Quote the entries below from the line with "Open settings gear" through the line with "Click the Google", both ends included, and only those lines.

Source material below:

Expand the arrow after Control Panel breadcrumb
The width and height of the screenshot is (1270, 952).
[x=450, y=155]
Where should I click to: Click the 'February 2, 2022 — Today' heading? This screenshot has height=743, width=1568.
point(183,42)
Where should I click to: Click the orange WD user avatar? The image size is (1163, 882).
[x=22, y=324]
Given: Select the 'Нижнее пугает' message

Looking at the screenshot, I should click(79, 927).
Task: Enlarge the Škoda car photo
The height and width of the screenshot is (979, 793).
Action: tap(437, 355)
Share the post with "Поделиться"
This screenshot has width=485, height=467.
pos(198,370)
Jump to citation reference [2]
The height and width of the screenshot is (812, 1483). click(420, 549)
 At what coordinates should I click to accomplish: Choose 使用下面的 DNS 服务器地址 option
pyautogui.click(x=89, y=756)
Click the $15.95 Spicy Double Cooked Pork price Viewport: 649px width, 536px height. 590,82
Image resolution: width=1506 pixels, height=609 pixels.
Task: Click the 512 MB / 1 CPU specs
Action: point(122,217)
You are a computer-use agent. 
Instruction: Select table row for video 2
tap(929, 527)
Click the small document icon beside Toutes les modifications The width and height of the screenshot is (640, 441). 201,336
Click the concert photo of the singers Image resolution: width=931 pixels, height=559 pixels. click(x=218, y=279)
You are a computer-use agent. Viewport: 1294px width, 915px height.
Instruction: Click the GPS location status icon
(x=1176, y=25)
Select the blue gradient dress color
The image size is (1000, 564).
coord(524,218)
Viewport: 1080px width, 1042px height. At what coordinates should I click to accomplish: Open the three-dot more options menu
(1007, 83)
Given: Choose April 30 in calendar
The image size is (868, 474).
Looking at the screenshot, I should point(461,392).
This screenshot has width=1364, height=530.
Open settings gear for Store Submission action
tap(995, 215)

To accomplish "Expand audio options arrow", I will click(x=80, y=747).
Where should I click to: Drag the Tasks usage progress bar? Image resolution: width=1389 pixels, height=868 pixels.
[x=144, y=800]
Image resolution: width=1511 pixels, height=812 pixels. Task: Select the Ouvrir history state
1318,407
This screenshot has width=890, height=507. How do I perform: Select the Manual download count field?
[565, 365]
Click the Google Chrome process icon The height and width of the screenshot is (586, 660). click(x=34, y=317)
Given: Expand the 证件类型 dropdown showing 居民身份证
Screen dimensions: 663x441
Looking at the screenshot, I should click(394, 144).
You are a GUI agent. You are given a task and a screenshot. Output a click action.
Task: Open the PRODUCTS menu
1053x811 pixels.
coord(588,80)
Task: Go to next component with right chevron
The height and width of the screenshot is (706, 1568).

End of Source material.

- **Task output**
Open settings gear for Store Submission action
tap(995, 215)

To accomplish "Expand audio options arrow", I will click(x=80, y=747).
Where should I click to: Drag the Tasks usage progress bar? Image resolution: width=1389 pixels, height=868 pixels.
[x=144, y=800]
Image resolution: width=1511 pixels, height=812 pixels. Task: Select the Ouvrir history state
1318,407
This screenshot has width=890, height=507. How do I perform: Select the Manual download count field?
[565, 365]
Click the Google Chrome process icon The height and width of the screenshot is (586, 660). click(x=34, y=317)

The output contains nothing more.